Burghuber O C, Morganroth M L, Stenmark K R, Morris K G, Reeves J T, Voelkel N F
Wien Klin Wochenschr. 1986 Feb 21;98(4):113-7.
The mechanism of hypoxic pulmonary vasoconstriction is still unclear. Since leukotrienes are pulmonary vasoconstrictors and lung cells are able to produce leukotrienes, it has been proposed that leukotrienes are mediators of hypoxic pulmonary vasoconstriction and then inhibition of their synthesis should block hypoxic pressure responses. In order to test this hypothesis we investigated whether diethylcarbamazine (DEC), a known leukotriene synthesis blocker, blocks hypoxic pulmonary vasoconstriction in isolated rat lungs. DEC blocked ongoing and subsequent hypoxic pressure responses in a relatively specific and dose-dependent fashion. We therefore extended our observations to awake rats and found that DEC reversibly inhibited acute hypoxic pulmonary vasoconstriction. Furthermore, pulmonary hypertension and right ventricular hypertrophy in rats exposed to chronic hypobaric hypoxia could be prevented by DEC treatment. From these data we conclude that DEC inhibits both acute and chronic hypoxic pulmonary vasoconstriction. Thus, leukotrienes could be important mediators of hypoxic pulmonary vasoconstriction.
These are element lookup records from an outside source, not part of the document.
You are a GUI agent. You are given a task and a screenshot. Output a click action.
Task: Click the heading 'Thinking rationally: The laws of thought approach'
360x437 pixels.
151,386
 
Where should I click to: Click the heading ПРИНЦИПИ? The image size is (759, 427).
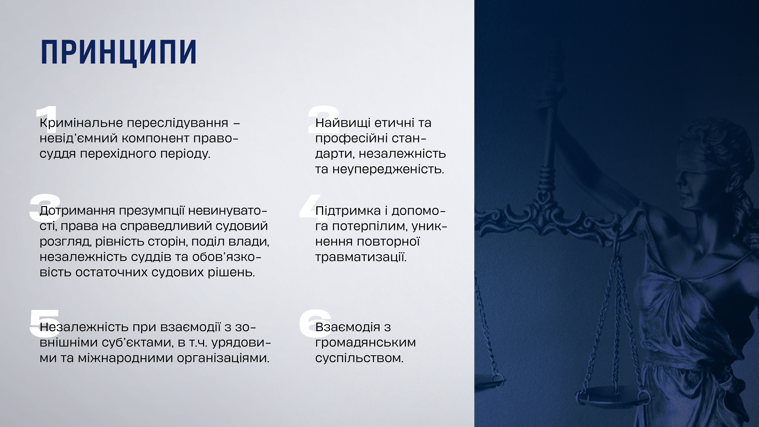tap(118, 52)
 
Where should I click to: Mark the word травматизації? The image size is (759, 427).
tap(361, 258)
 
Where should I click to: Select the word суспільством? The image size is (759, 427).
tap(359, 358)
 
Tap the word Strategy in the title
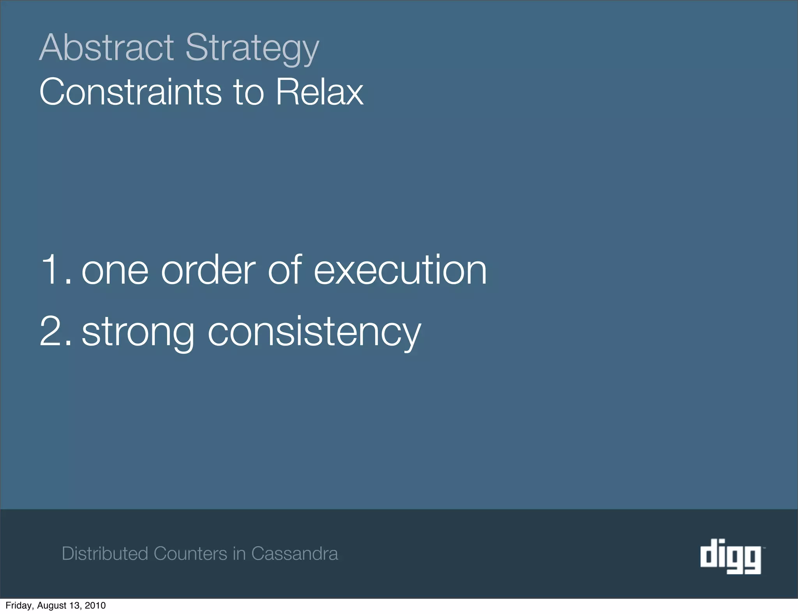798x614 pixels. pos(252,48)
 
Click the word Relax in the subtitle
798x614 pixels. pos(320,92)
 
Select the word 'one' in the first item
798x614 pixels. pos(115,271)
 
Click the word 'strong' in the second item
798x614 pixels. pos(138,333)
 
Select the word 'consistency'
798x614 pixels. pos(314,333)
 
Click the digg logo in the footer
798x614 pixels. pos(731,556)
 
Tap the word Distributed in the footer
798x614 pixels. pos(105,554)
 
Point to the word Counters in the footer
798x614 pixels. pos(190,554)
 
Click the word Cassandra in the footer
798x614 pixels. pos(295,554)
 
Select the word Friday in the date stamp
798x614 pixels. pos(19,605)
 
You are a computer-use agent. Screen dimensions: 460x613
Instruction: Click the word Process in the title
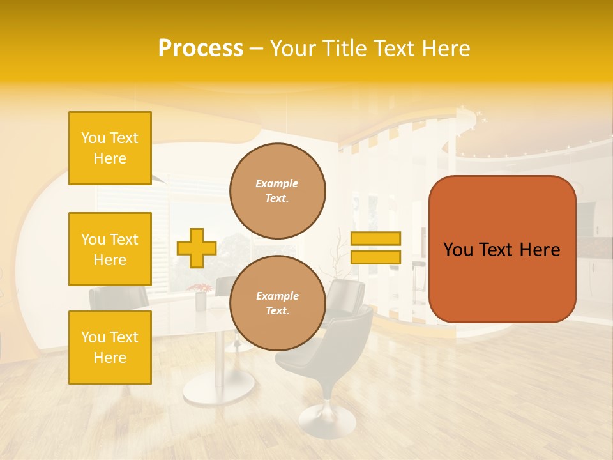201,49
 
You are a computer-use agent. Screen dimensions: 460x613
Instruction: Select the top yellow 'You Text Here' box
110,148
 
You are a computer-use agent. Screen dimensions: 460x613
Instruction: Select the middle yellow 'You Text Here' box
110,249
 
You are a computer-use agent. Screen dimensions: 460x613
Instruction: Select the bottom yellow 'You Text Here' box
110,348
低氧性肺血管收缩的机制仍不清楚。由于白三烯是肺血管收缩剂且肺细胞能够产生白三烯,因此有人提出白三烯是低氧性肺血管收缩的介质,那么抑制其合成应该能阻断低氧压力反应。为了验证这一假设,我们研究了已知的白三烯合成阻滞剂乙胺嗪(DEC)是否能阻断离体大鼠肺的低氧性肺血管收缩。DEC以相对特异且剂量依赖的方式阻断持续的及随后的低氧压力反应。因此,我们将观察扩展到清醒大鼠,发现DEC可可逆性抑制急性低氧性肺血管收缩。此外,DEC治疗可预防暴露于慢性低压低氧环境的大鼠的肺动脉高压和右心室肥大。根据这些数据我们得出结论,DEC可抑制急性和慢性低氧性肺血管收缩。因此,白三烯可能是低氧性肺血管收缩的重要介质。